Localidades estavam em lados opostos durante o movimento histórico; Rio de Janeiro era capital do império, enquanto Pernambuco foi a província mais atuante na revolta
por Otávio Gaudêncio
Publicado em 25/06/2026, às 11h31
O jornalista e pesquisador Homero Fonseca lançará, na próxima quinta-feira, 2 de julho, o livro "Jornais em Guerra - A Imprensa na Confederação do Equador (1823-1825)", obra que resgata cobertura de jornais recifenses e fluminenses — jornais monarquistas — que cobriram o momento histórico. O lançamento vai acontecer a partir das 19h, no Museu do Estado de Pernambuco.
"Trata-se de um trabalho com temática inédita, de interesse de estudiosos de História, Comunicação e Política em uma das conjunturas mais complexas de Pernambuco e do Brasil", escreveram os diretores da Araçá Comunicação e Produções Culturais, agência responsável pela publicação da obra. É a primeira publicação da Araçá no campo editorial.
A Confederação do Equador foi um movimento revolucionário e separatista ocorrido em 1824, durante o governo de Dom Pedro, que teve como centro a província de Pernambuco, mas contou com a adesão de outras províncias do Nordeste, como Ceará, Paraíba e Rio Grande do Norte. O movimento é considerado um dos principais movimentos de oposição ao Império no século XIX.
Entre as reivindicações dos revoltosos, aparecia o sistema de república federativa, ao qual o Brasil se insere hoje. A conjuntura foi combatida pelo governo à época, que prendeu e executou líderes do movimento. Entre eles, Frei Caneca, que virou mártire da história brasileira.

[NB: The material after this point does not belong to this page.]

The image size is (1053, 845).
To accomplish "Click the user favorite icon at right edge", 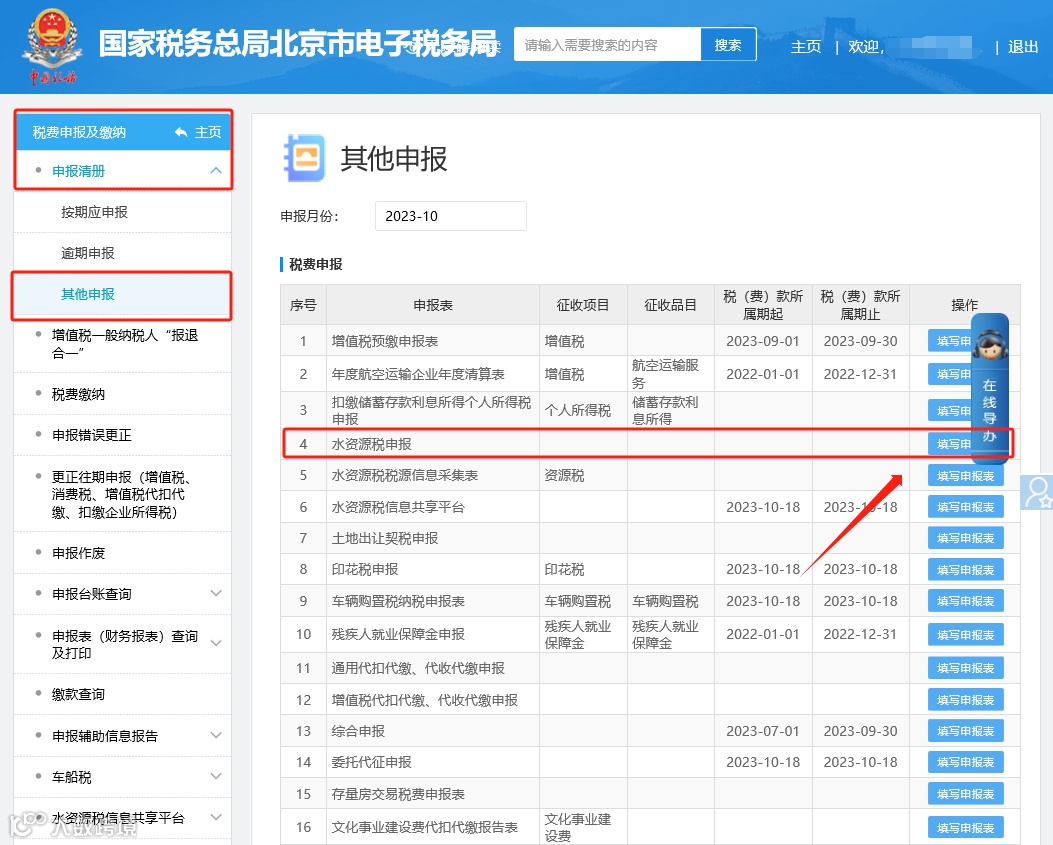I will 1037,492.
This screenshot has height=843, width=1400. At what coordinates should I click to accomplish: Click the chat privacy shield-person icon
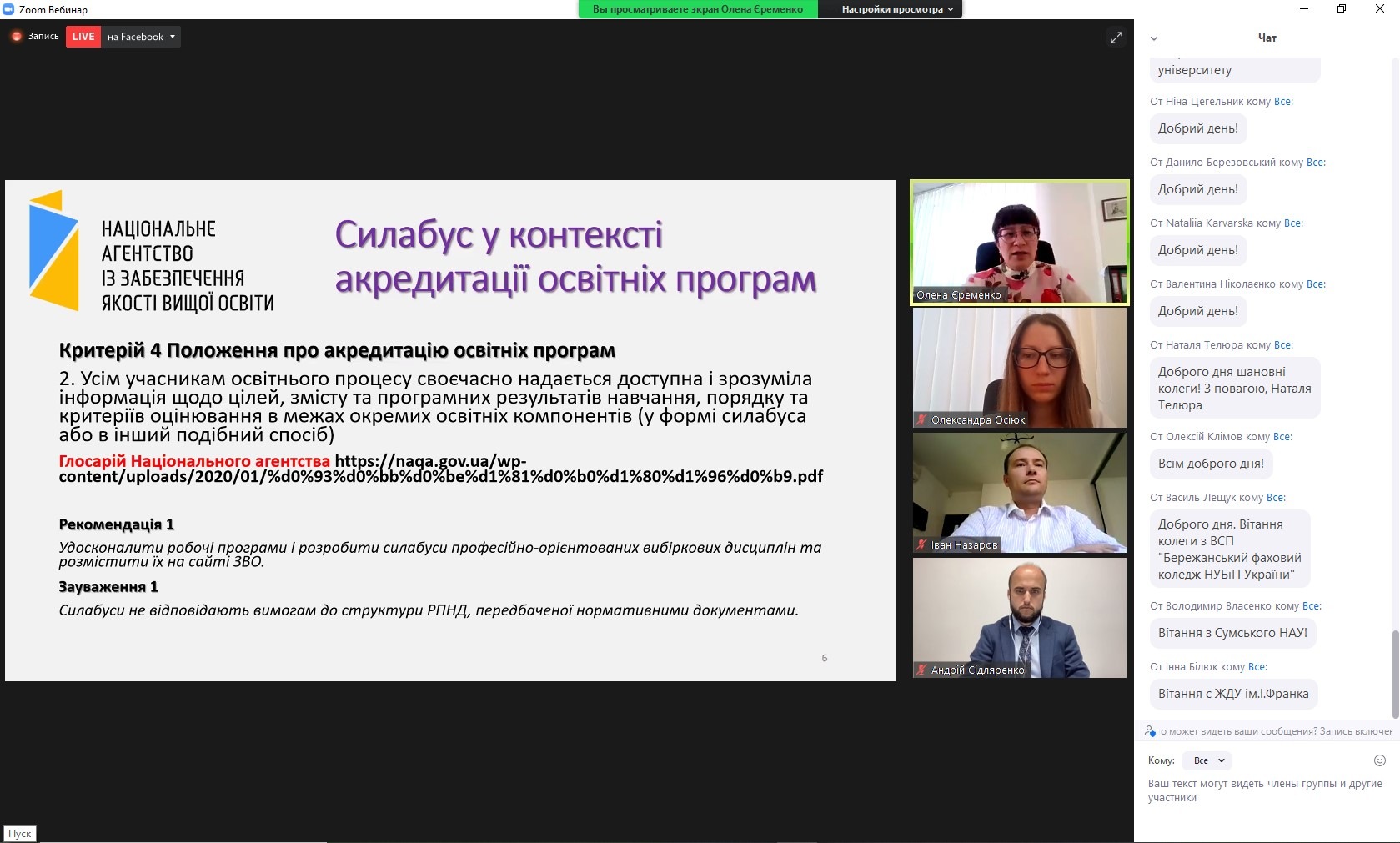tap(1151, 731)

A análise compara coberturas de epicentros totalmente opostos no confronto. De um lado, os veículos fluminenses da cidade do Rio de Janeiro, capital do Brasil à época. Do outro, os conglomerados de mídia sediados no Recife, que se tornaria capital em fevereiro de 1827.
O prefácio do livro foi escrito por George Cabral de Souza, historiador e professor da Universidade Federal de Pernambuco (UFPE).